Perturbation theory in a pure exchange non-equilibrium economy
Samuel E. Vazquez, Simone Severini

TL;DR
This paper introduces a formalism using mean field theory to analyze linear perturbations in a pure exchange economy, revealing that wealth distribution depends only on initial conditions if preferences are static and homogeneous.
Contribution
It develops a novel perturbation theory framework for non-equilibrium economies, showing the independence of wealth distribution from interaction networks under certain conditions.
Findings
Wealth distribution is determined solely by initial conditions.
Network structure influences relaxation time but not final wealth distribution.
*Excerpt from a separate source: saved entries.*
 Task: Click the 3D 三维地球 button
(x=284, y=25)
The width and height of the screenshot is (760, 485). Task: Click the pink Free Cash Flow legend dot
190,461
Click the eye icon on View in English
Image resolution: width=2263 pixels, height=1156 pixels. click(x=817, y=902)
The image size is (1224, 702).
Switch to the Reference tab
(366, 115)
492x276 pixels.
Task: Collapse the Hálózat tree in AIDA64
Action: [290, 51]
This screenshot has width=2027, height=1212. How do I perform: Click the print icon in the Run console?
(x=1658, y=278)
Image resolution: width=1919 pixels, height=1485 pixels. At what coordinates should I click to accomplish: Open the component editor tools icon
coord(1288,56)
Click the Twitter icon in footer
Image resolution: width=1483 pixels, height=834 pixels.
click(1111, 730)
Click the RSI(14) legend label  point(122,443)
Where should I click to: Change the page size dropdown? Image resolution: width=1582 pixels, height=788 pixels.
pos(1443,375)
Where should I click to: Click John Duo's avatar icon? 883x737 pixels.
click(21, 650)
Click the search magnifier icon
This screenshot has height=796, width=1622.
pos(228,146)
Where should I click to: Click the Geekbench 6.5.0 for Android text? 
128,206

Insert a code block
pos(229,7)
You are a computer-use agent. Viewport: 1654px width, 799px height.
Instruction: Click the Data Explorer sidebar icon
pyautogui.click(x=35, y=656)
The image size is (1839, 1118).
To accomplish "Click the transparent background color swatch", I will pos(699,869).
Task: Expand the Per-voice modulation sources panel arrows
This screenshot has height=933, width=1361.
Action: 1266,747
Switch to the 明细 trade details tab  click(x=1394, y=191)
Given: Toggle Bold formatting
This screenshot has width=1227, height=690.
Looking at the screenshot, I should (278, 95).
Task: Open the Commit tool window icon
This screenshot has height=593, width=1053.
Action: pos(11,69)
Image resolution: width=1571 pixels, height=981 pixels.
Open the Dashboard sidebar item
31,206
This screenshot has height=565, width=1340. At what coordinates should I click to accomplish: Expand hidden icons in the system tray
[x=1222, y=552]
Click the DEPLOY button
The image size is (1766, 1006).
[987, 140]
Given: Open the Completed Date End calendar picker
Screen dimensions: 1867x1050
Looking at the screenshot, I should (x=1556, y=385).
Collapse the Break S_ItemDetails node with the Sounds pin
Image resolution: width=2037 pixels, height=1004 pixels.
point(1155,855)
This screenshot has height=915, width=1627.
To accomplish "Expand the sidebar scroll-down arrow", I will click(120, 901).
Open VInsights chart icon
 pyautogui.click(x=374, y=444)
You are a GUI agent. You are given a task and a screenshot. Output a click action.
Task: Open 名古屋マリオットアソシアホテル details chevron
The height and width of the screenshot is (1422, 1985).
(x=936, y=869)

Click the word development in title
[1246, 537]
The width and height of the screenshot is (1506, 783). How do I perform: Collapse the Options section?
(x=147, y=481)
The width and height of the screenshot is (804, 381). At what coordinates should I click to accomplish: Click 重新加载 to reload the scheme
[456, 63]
Static, homogeneous preferences lead to network-independent equilibrium outcomes.
Abstract
We develop a formalism to study linearized perturbations around the equilibria of a pure exchange economy. With the use of mean field theory techniques, we derive equations for the flow of products in an economy driven by heterogeneous preferences and probabilistic interaction between agents. We are able to show that if the economic agents have static preferences, which are also homogeneous in any of the steady states, the final wealth distribution is independent of the dynamics of the non-equilibrium theory. In particular, it is completely determined in terms of the initial conditions, and it is independent of the probability, and the network of interaction between agents. We show that the main effect of the network is to determine the relaxation time via the usual eigenvalue gap as in random walks on graphs.